At the time of writing, the US Dollar Index (DXY), which tracks the Greenback’s performance against six major currencies, posted a fresh six-week low around 97.30, reflecting the persistent selling pressure on the US currency. Investors are closely watching the US labor market metrics, as the NFP report for August indicated that the US economy added only 22,000 jobs, the weakest reading since January 2021.
The disappointing employment data have almost cemented expectations for a Fed rate reduction. According to the CME FedWatch tool, traders currently assign an 11.6% probability to a 50-basis-point (bps) rate cut, lowering the federal funds rate to 3.75%-4.00%, while a standard 25-bps reduction remains the most likely scenario.
Market participants are now preparing for the US NFP benchmark revision report, scheduled for release on Tuesday.

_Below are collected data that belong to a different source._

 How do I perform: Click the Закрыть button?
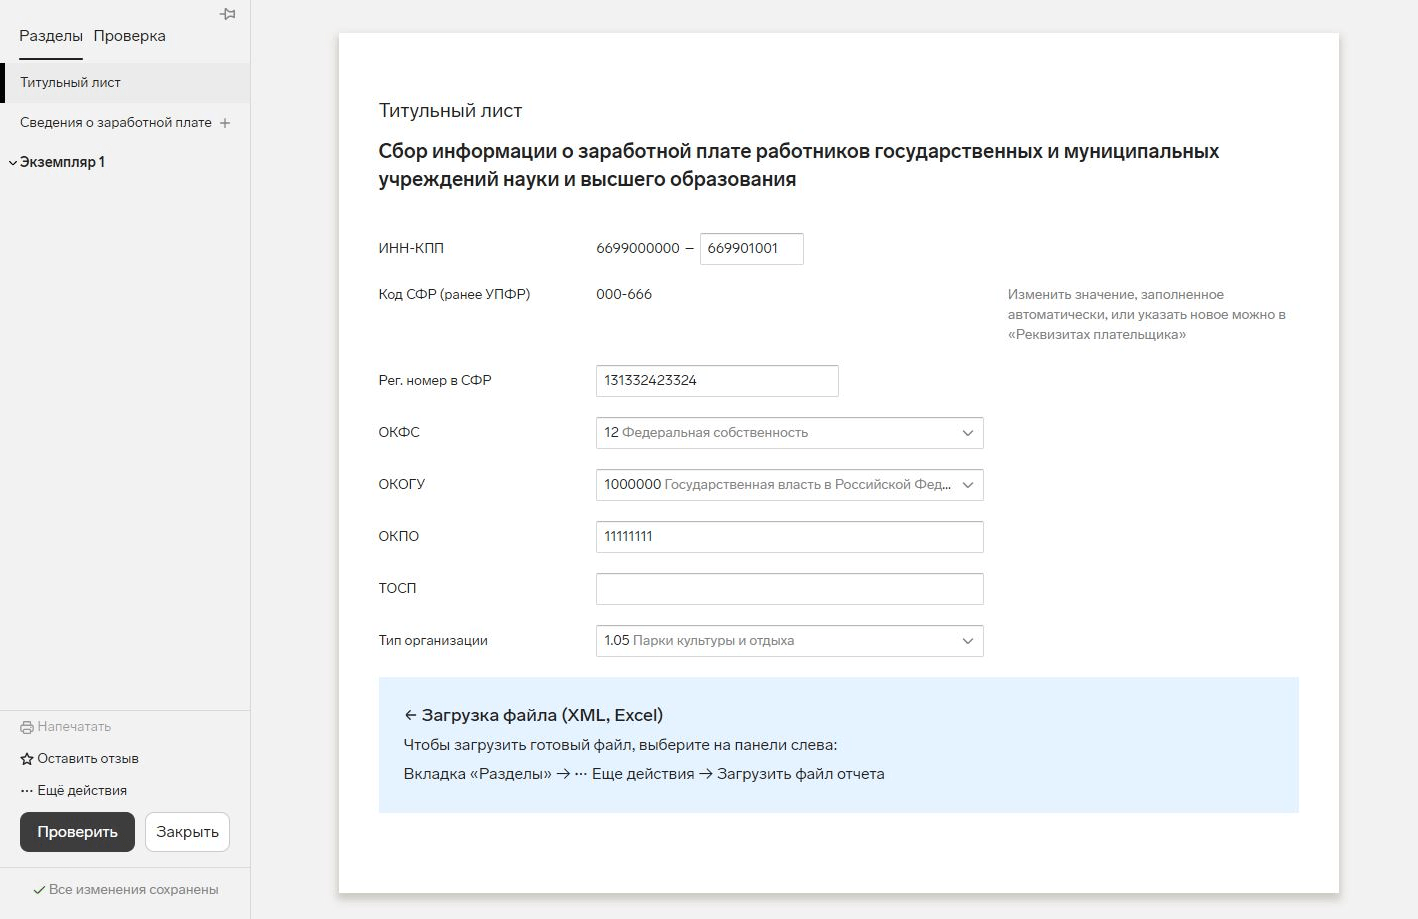pyautogui.click(x=187, y=832)
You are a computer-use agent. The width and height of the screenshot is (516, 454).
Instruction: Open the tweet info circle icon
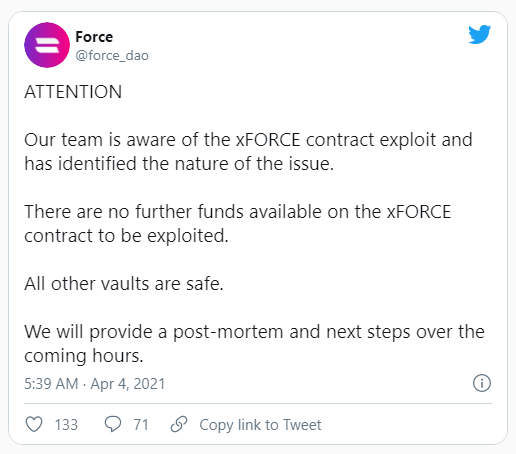click(x=482, y=383)
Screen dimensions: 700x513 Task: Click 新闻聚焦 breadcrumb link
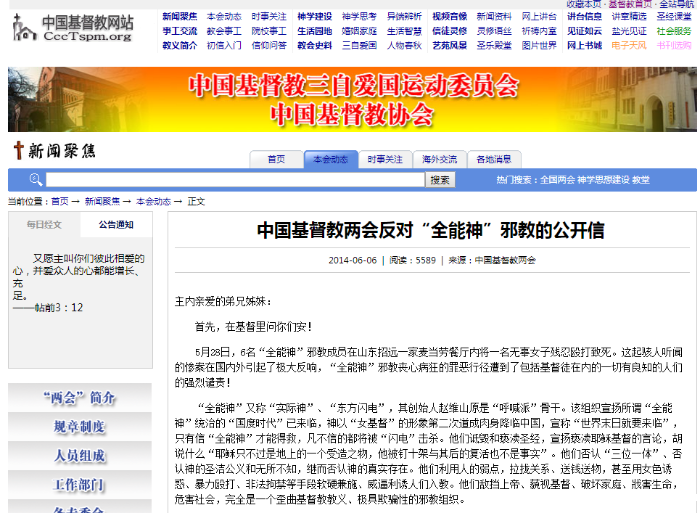(102, 201)
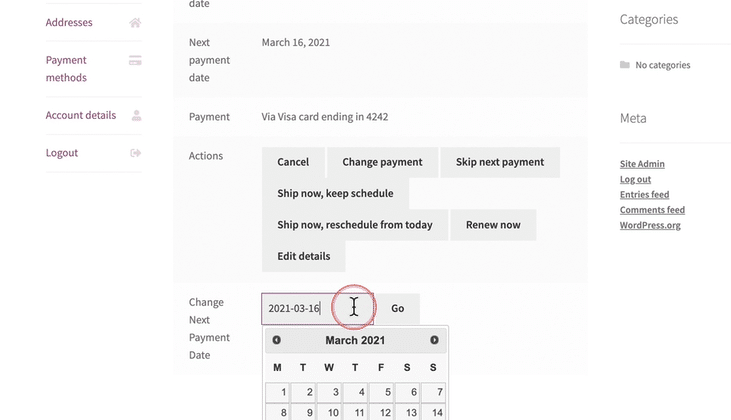
Task: Choose Skip next payment
Action: [499, 162]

This report will provide preliminary revisions to the payrolls added in the 12 months ending March 2025, before the final benchmark revision scheduled in February 2026.

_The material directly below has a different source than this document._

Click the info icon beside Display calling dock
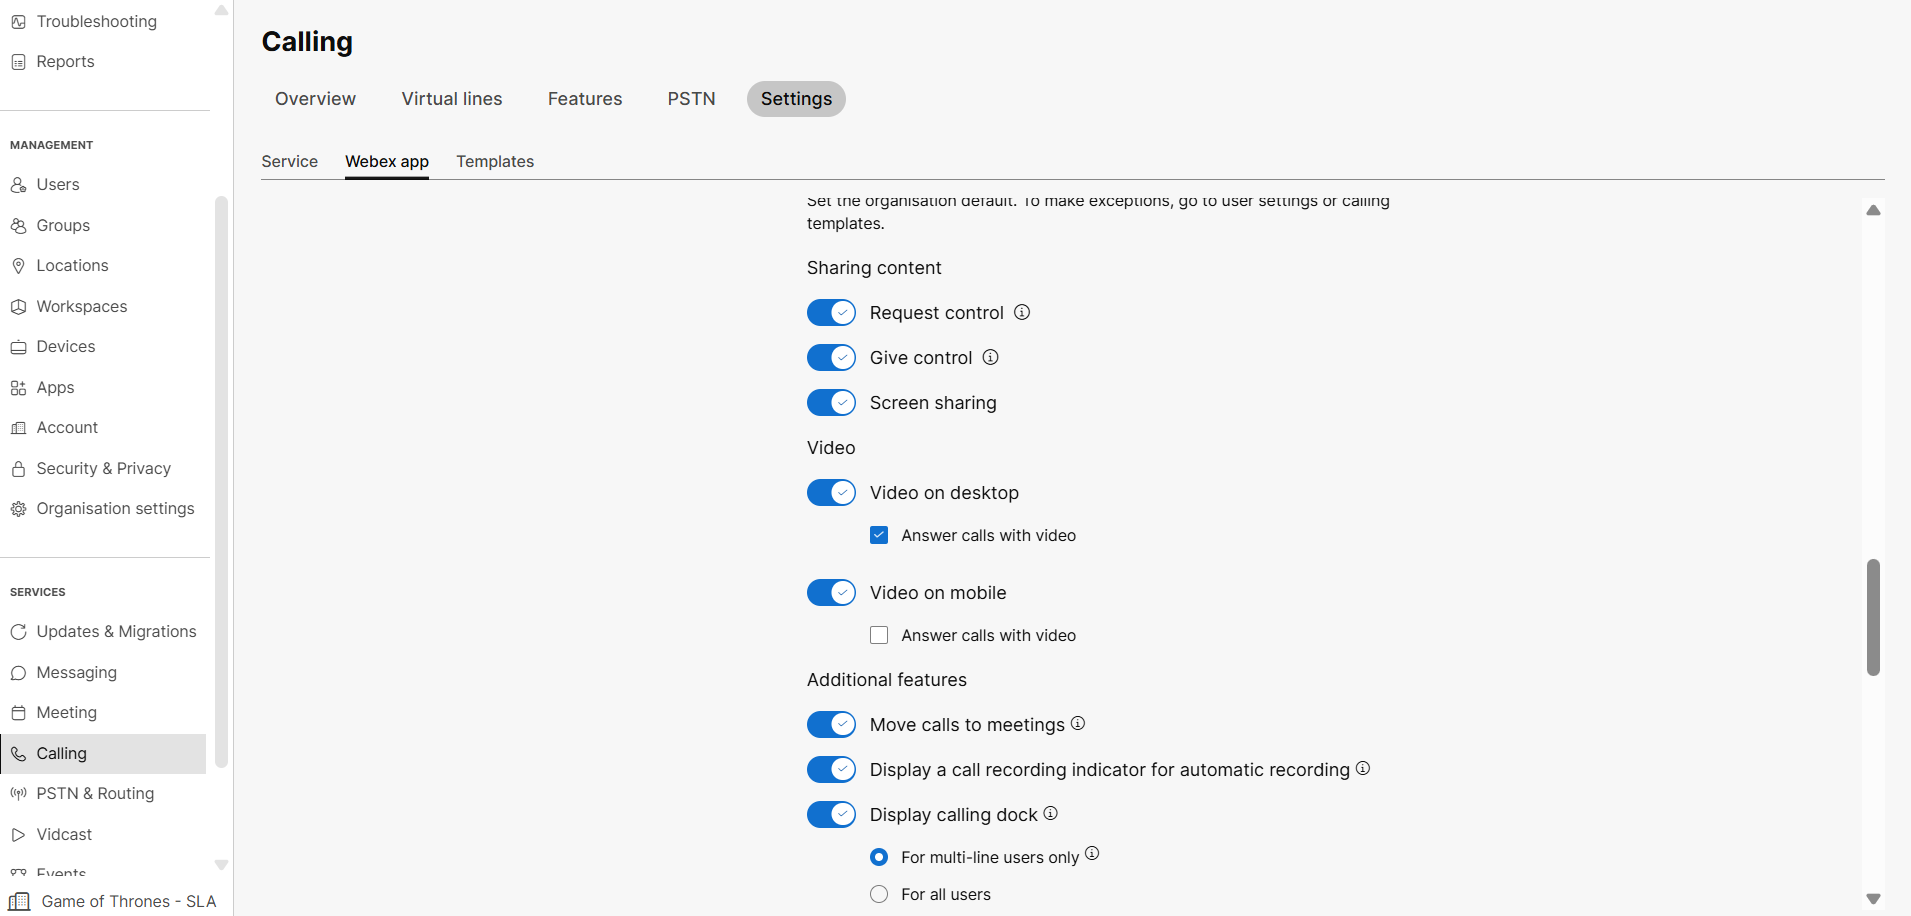This screenshot has width=1911, height=916. tap(1050, 813)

Historical trends suggest that such revisions can have a significant influence on monetary policy expectations. For instance, in 2024, the Fed implemented a 50-bps interest rate cut in September after the payroll revision report revealed that the economy had created 818,000 fewer jobs than initially estimated.

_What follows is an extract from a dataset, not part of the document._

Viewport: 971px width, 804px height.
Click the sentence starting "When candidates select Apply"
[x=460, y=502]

Indian Rupee Outlook Amid Market Volatility
While the INR gained against the USD in early trade, the currency’s outlook remains cautious, reflecting the outflow of foreign capital from the Indian equity markets. Foreign Institutional Investors (FIIs) continued their selling streak, offloading Indian equities worth Rs. 2,169.35 crores on September 8, bringing the cumulative six-day September outflow to Rs. 7,836.25 crores.
The persistent FII selling pressure is compounded by US-India trade tensions, which have cast a shadow over the rupee’s recovery potential. Although the Indian government’s GST rationalization aims to stimulate domestic consumption, analysts argue that such measures may not fully mitigate the adverse effects of trade-related tariffs.
A recent ING report highlighted that while Indian exports to the US in FY2025 accounted for less than 2% of GDP, the second-order impacts on employment, consumption, and business sentiment could be substantial.
Investors will also be monitoring upcoming inflation data. The US Consumer Price Index (CPI) for August is set for release on Thursday, followed by India’s CPI data on Friday. Analysts expect both nations to report elevated inflationary pressures, which could further influence central bank policy decisions and currency movements.

Technical Analysis: USD/INR Key Levels
From a technical standpoint, the USD/INR pair currently trades near 88.10, reflecting short-term weakness in the US Dollar. However, the near-term trend still retains bullish characteristics, as the pair remains above the 20-day Exponential Moving Average (EMA), currently near 87.82.
The 14-day Relative Strength Index (RSI) has declined to approximately 60.00, indicating moderate bullish momentum. Traders will watch for a sustained RSI above 60, which could signal a renewed upward move in the pair.
On the support side, the 20-day EMA acts as a critical floor, providing technical support for the USD/INR. Conversely, the psychologically significant round figure of 89.00 represents the key resistance level, which would need to be breached for the pair to resume a bullish trajectory.
The currency pair is also sensitive to macro events such as US labor market data, Fed policy shifts, and India’s domestic policy measures. Traders and investors should remain alert to FIIs’ activity, as sustained outflows could weigh on the INR even in the face of technical support levels.

Outlook and Conclusion
In summary, the USD/INR decline to 88.10 reflects a weaker US Dollar, driven by soft NFP data and rising expectations of a Fed rate cut. While the Indian Rupee benefits from the Greenback’s weakness, its gains remain vulnerable to FIIs’ outflows and geopolitical tensions between India and the US.
From a technical perspective, the 20-day EMA at 87.82 provides immediate support, while 89.00 marks the resistance hurdle. The RSI reading near 60 indicates room for bullish continuation, but market participants must monitor the NFP revision report and upcoming CPI releases closely.
Overall, the USD/INR pair sits at a critical juncture, influenced by a mix of macroeconomic data, central bank policy expectations, and domestic market flows. Traders should focus on key technical levels, inflation dynamics, and FIIs sentiment to navigate the short-term currency volatility effectively.